** Opening TASK INPUTS block **

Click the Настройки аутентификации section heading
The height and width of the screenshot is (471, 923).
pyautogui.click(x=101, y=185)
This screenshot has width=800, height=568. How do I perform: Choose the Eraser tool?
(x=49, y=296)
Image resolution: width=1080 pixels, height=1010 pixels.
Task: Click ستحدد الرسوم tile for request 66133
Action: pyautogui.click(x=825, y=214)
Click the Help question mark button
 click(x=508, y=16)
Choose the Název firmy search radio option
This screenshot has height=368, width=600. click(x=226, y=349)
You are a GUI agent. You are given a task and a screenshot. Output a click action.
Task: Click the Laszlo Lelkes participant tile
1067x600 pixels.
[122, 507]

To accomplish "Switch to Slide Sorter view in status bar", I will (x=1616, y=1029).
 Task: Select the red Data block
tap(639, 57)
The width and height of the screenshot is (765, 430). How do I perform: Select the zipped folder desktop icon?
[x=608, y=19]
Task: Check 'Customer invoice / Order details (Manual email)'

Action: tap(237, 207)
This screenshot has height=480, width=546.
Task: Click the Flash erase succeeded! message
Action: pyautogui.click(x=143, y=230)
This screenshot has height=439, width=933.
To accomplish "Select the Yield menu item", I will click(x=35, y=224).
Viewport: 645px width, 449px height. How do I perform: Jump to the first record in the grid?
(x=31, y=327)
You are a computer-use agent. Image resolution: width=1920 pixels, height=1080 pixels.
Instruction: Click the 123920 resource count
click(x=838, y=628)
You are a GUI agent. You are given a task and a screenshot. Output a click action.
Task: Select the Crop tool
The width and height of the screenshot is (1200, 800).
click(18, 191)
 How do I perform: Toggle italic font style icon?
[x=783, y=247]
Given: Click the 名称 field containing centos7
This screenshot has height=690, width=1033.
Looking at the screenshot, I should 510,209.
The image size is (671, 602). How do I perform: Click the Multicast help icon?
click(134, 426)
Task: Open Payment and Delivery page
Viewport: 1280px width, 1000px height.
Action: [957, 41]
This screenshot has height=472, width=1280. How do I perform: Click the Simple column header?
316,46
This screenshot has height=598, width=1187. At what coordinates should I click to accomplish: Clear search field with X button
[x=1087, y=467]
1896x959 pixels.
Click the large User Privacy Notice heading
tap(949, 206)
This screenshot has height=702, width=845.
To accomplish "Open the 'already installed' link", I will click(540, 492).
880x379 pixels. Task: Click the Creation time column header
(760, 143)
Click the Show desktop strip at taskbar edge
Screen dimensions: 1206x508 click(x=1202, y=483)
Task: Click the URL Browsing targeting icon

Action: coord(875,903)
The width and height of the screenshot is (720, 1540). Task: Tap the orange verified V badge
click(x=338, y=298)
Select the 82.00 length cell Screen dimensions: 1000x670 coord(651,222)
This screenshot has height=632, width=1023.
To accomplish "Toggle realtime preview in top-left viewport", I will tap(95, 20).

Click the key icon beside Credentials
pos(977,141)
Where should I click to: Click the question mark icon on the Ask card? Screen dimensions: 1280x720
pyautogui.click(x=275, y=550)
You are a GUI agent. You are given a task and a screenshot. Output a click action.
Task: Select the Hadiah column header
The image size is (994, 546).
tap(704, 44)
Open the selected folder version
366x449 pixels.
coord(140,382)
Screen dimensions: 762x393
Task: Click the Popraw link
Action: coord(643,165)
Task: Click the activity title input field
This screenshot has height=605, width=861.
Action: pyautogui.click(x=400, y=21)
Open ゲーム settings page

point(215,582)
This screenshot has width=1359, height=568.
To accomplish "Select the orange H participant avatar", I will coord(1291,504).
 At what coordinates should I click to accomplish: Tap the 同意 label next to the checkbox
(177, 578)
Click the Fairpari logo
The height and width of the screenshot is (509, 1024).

** Closing TASK INPUTS block **

EXERCISE AIM:
Everything from the line that has "Open the selected folder version" to the final line above should be retyped exactly, and nothing else.

TASK RESPONSE:
Open the selected folder version
366x449 pixels.
coord(140,382)
Screen dimensions: 762x393
Task: Click the Popraw link
Action: coord(643,165)
Task: Click the activity title input field
This screenshot has height=605, width=861.
Action: pyautogui.click(x=400, y=21)
Open ゲーム settings page

point(215,582)
This screenshot has width=1359, height=568.
To accomplish "Select the orange H participant avatar", I will coord(1291,504).
 At what coordinates should I click to accomplish: Tap the 同意 label next to the checkbox
(177, 578)
Click the Fairpari logo
The height and width of the screenshot is (509, 1024).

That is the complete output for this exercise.